[Records from a data collection]

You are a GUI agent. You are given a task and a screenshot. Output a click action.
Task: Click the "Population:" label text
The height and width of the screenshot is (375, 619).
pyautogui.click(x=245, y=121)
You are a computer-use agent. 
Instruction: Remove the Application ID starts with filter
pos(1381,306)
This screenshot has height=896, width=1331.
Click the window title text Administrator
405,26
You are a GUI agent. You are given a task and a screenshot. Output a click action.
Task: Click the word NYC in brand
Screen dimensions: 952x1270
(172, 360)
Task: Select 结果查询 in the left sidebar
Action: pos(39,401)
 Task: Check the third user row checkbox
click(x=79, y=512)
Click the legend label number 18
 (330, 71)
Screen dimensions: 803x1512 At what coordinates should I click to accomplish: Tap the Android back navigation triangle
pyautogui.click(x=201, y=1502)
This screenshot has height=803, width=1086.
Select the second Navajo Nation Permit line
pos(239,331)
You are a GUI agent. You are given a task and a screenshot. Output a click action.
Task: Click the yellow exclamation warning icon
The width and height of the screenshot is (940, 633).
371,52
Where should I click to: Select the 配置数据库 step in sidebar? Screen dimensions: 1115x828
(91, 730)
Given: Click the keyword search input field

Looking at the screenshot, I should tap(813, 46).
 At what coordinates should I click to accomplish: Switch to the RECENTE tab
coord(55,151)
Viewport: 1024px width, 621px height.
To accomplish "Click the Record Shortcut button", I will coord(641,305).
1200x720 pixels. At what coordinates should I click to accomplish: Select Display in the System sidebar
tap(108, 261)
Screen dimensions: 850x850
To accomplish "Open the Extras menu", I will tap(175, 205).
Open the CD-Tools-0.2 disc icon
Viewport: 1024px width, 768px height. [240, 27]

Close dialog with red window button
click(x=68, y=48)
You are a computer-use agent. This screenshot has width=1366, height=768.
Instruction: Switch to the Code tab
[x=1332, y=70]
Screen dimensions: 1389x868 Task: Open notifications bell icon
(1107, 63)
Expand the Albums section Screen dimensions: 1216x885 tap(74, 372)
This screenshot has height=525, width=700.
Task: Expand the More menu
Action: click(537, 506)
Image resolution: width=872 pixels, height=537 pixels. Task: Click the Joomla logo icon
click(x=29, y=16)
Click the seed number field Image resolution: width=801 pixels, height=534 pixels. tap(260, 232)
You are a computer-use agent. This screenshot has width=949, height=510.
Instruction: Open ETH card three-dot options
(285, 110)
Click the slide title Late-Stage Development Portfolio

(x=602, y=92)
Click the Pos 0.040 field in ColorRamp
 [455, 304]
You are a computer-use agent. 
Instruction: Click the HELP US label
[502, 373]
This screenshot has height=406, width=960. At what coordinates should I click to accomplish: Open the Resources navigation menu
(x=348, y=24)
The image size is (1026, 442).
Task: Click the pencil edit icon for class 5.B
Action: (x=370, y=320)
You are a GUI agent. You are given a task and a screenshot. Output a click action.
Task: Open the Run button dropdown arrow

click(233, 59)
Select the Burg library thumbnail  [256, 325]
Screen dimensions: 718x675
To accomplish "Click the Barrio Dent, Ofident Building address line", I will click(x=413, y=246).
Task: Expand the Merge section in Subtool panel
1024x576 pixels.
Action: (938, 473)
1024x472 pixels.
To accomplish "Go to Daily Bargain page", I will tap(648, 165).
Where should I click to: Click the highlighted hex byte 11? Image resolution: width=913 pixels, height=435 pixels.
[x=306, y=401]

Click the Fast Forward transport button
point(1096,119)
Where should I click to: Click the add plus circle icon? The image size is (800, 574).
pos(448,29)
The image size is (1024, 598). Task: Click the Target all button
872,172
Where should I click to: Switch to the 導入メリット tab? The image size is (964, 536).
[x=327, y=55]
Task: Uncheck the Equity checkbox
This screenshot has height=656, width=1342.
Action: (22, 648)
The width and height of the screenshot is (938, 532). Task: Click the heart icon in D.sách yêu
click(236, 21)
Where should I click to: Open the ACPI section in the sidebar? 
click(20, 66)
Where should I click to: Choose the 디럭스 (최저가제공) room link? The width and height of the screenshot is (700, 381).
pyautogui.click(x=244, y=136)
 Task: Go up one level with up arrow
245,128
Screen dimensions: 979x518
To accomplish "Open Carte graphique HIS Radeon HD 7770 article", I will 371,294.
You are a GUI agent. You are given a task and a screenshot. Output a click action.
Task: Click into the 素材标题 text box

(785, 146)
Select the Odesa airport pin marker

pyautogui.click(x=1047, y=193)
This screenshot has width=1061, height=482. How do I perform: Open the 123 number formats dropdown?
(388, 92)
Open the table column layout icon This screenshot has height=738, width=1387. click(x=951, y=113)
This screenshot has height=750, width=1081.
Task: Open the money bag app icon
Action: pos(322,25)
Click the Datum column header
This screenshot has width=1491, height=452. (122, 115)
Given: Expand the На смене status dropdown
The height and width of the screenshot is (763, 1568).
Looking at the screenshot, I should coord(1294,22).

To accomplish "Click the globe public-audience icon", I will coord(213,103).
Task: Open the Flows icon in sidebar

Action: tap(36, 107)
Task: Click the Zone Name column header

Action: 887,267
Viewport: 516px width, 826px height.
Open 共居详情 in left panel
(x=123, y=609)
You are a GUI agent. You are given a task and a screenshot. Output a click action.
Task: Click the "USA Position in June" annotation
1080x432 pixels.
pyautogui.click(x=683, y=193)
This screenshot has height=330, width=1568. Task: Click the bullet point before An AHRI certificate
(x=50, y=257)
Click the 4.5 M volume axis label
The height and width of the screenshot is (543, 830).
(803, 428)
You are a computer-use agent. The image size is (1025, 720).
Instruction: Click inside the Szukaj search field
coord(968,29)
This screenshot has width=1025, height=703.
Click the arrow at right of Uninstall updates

* TASK DETAILS *
Tally each line in the data that holds the word "will"; write only the total.

* YOUR SOLUTION *
6